Joke #1 - "...and what's that you've got there? A piece of paper? Well tomorrow it's going back to the store!"
Joke #2 - "You'd better stop looking pensive right now. I won't have any wife of mine going around THINKING about stuff!"
Joke #3 - "Madge, wake up! Why are you standing around holding paper when you've got the rest of our carpet to finish coloring in?"
Joke #4 - "...and what's that you've got there? Is that a sonnet from that man you've been seeing behind my back? Well, hand it over. You know I love poetry!"
Joke #5 - "Madge, stop fretting over my alternate ending to Thick as a Brick. I know it looks rough now, but I swear by great granddad Ian Anderson it'll be ready for the county fair. You just worry about your flute solo."
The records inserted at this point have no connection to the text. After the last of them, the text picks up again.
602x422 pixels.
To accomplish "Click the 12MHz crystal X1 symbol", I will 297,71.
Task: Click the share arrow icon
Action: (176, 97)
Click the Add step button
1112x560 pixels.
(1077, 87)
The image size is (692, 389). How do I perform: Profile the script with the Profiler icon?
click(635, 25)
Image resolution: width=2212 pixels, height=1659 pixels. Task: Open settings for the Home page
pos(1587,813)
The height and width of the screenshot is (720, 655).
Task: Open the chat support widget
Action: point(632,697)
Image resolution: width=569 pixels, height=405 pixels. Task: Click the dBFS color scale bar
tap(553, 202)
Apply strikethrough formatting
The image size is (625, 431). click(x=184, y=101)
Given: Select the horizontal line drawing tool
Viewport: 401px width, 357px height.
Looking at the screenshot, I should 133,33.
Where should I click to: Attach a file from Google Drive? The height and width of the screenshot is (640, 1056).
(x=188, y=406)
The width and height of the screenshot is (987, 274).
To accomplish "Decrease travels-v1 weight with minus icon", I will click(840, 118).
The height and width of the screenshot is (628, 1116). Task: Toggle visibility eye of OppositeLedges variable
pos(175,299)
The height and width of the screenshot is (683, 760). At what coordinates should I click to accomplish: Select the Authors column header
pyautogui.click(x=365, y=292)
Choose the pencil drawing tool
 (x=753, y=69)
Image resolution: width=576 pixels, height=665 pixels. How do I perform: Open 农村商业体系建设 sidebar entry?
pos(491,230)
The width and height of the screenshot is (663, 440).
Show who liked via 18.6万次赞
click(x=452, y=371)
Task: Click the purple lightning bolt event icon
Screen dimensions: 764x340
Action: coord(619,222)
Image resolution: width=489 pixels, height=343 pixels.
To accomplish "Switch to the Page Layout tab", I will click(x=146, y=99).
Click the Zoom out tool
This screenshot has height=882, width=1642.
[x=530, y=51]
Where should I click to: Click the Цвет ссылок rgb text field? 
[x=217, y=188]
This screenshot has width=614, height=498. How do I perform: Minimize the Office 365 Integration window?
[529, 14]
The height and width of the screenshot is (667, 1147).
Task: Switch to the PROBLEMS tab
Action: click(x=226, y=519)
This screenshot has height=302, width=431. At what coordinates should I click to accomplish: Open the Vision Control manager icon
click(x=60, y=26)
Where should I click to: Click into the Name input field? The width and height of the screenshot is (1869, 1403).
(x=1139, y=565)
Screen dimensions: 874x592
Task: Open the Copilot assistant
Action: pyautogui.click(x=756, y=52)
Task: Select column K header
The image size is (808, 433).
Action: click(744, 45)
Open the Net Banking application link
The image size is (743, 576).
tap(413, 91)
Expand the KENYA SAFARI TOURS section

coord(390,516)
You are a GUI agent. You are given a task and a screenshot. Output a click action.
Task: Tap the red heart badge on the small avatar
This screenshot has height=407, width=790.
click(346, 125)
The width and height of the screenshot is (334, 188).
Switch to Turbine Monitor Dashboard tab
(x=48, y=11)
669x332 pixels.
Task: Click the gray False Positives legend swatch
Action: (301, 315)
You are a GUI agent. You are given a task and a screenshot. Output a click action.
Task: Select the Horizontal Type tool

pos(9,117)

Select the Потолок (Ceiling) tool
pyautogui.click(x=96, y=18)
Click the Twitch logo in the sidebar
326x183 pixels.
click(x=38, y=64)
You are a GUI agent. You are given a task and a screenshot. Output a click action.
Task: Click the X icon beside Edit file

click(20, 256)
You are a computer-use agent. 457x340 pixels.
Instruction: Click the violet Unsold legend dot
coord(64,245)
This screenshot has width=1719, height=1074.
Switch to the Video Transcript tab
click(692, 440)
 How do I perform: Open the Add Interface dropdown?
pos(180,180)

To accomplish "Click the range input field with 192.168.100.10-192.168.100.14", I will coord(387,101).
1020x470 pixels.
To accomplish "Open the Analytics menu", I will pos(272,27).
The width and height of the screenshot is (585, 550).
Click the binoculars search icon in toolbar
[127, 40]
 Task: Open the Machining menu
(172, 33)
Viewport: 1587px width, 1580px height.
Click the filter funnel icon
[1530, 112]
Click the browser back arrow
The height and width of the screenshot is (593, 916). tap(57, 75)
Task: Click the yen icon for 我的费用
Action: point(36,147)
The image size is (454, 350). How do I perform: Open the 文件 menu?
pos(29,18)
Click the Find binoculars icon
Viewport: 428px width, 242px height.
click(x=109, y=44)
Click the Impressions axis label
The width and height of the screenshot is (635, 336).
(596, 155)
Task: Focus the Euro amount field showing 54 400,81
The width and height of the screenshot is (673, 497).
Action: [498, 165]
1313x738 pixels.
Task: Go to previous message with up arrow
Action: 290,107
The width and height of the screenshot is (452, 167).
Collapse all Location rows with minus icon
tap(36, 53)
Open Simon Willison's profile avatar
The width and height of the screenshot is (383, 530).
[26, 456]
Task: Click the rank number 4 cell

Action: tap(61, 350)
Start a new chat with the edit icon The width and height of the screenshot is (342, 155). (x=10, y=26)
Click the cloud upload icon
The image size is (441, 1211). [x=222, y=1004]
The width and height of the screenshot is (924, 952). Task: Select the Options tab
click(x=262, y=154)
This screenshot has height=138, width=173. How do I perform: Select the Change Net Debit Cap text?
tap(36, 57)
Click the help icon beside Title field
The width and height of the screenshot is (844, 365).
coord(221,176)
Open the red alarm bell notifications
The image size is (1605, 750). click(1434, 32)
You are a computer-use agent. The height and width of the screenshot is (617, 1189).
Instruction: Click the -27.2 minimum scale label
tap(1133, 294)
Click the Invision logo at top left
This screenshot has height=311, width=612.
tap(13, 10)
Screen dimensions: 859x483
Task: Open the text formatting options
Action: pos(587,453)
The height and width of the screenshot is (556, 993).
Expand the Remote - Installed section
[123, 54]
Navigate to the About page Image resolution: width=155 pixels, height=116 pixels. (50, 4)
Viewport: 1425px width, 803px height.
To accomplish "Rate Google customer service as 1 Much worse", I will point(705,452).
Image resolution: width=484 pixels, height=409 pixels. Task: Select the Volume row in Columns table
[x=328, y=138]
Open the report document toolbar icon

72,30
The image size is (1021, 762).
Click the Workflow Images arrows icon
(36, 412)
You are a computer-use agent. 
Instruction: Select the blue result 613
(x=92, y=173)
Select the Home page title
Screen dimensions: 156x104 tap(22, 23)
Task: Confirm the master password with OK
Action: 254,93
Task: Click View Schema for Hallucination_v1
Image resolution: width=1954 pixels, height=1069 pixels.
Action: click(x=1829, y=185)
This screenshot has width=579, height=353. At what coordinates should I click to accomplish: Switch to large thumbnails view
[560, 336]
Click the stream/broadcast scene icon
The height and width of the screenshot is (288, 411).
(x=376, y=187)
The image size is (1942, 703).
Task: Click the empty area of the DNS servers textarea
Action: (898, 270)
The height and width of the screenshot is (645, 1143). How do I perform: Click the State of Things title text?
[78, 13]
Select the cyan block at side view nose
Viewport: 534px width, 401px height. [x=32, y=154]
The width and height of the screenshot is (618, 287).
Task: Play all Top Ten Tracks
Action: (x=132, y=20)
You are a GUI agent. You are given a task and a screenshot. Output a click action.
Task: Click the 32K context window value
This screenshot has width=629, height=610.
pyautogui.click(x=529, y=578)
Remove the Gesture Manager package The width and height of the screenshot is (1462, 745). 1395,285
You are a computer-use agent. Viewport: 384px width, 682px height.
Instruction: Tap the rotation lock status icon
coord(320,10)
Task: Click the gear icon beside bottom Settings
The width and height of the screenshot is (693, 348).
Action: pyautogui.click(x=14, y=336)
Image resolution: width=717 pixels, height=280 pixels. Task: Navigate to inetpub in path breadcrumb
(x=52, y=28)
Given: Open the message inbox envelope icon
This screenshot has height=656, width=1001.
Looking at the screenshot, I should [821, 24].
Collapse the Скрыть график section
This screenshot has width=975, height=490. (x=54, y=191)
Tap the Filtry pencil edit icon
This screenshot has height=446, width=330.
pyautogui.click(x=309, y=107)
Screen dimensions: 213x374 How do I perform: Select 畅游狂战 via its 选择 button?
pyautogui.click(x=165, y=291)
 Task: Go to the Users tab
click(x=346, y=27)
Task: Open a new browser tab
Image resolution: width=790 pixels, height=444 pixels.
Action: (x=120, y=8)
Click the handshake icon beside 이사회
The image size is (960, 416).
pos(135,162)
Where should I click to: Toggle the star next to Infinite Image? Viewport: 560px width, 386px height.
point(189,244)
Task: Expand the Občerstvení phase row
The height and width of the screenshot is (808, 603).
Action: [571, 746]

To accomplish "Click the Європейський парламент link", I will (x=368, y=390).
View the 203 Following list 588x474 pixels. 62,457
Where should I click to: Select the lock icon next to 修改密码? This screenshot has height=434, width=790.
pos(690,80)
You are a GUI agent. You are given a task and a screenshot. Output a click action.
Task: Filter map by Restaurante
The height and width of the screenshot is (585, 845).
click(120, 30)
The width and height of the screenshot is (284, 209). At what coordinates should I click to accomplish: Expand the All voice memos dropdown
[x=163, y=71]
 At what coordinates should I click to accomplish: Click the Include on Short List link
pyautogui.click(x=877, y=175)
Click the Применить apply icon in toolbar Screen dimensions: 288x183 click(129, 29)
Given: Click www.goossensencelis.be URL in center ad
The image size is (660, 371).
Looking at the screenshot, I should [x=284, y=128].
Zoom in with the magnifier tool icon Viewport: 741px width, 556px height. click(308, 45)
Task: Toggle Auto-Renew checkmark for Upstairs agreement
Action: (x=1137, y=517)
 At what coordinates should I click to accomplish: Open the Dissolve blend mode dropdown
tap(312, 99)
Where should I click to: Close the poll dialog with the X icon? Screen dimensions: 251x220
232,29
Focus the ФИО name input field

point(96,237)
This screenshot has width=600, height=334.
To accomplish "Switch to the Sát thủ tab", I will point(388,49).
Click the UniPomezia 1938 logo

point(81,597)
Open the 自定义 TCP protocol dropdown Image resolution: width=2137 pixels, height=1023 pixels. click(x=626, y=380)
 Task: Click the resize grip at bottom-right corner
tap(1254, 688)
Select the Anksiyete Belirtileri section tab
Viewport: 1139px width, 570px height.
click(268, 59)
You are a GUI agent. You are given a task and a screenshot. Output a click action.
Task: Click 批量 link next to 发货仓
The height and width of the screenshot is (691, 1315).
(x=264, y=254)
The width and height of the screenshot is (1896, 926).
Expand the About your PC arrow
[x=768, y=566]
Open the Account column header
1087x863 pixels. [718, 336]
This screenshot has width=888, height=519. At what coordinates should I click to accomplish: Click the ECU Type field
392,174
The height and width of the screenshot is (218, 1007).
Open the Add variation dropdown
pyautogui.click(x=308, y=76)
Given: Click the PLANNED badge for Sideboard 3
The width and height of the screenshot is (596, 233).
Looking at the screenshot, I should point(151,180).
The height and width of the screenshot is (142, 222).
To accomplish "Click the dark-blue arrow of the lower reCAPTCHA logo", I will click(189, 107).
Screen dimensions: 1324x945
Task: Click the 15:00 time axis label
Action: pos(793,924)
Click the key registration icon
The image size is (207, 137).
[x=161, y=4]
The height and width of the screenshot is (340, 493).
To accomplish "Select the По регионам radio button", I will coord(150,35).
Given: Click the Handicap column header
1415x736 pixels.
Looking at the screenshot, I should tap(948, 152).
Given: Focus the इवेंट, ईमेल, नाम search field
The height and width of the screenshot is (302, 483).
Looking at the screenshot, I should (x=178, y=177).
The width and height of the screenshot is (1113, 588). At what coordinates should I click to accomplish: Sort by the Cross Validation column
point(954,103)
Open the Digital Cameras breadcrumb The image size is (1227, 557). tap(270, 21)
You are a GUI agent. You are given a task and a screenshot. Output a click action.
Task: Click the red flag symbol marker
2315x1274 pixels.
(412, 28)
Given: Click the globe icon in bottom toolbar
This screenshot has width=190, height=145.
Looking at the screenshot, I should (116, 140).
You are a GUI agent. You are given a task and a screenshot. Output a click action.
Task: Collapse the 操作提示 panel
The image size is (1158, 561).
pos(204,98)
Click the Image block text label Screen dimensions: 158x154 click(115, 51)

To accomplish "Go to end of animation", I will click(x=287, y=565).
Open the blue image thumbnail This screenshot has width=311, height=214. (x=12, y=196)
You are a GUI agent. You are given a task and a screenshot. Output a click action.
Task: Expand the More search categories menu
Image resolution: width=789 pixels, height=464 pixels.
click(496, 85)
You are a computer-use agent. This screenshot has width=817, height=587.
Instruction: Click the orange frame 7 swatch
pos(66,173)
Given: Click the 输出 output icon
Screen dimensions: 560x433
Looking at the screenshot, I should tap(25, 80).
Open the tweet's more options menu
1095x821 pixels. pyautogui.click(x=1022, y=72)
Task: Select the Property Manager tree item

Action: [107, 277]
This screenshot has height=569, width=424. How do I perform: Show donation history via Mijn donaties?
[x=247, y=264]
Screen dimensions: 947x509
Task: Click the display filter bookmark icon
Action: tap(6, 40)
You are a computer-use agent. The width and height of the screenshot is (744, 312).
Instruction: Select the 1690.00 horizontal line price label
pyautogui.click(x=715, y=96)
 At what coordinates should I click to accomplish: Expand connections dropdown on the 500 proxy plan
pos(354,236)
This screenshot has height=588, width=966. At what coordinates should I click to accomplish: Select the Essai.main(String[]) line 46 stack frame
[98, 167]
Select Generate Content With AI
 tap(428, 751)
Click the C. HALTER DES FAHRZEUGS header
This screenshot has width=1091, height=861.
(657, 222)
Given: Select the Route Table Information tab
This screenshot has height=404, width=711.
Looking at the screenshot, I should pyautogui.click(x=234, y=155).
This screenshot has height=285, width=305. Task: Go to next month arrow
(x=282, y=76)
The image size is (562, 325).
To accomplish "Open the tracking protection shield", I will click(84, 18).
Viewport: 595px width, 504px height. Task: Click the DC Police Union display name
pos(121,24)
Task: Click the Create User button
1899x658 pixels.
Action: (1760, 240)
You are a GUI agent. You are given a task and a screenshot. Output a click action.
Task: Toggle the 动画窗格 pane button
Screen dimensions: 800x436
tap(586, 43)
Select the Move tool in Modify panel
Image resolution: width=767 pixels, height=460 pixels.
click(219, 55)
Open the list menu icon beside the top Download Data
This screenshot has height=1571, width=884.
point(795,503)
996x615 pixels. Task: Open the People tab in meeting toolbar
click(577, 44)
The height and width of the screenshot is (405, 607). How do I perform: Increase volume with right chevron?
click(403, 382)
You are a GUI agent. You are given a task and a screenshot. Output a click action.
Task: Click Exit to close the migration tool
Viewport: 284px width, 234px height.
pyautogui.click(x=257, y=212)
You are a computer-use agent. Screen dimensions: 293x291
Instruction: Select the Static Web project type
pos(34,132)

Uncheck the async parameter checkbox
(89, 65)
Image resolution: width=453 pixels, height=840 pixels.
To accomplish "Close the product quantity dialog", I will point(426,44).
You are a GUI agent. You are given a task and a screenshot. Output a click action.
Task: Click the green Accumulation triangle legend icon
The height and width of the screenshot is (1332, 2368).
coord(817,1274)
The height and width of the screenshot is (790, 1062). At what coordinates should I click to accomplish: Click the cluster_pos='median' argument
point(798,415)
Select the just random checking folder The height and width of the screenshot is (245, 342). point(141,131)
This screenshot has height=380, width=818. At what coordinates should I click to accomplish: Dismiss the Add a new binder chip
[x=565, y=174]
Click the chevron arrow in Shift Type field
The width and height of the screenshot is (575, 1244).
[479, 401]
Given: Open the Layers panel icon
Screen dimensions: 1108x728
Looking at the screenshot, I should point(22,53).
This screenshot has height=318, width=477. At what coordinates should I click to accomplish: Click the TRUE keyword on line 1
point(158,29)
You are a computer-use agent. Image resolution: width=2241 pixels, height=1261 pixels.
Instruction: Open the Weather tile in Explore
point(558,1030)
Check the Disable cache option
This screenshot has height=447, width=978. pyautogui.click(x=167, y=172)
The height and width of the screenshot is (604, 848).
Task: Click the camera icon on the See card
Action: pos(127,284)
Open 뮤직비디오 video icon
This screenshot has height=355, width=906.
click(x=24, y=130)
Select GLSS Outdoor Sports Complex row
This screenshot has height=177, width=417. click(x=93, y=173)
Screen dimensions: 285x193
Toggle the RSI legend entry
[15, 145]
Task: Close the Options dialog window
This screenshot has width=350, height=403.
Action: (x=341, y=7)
Joke #6 - "Madge, can you come over here and help me wrap the dog?"
Joke #7 - Madge wondered. The article "How to kill your husband and make it look like an accident" said she'd need a combine harvester. Was that anything like a thresher? They had one of those in the barn...
Joke #8 - While Thurb shouted, Madge barely moved her finger, keying her throat mic', sub-vocalizing to her contact out near the shed. "Yes, he's near the window. I'm across the room. You have a clear shot."
Joke #9 - "... and what's that you've got there? Is that a sonnet from that man you've been seeing behind my back? Well give it here. I'm starving."
Joke #10 - "Why'd you wear that dress? You know I like your other gray one with the red dots... or was it gray with red checks?" (A typical evening at home with Mr. and Mrs. Spotcolor.)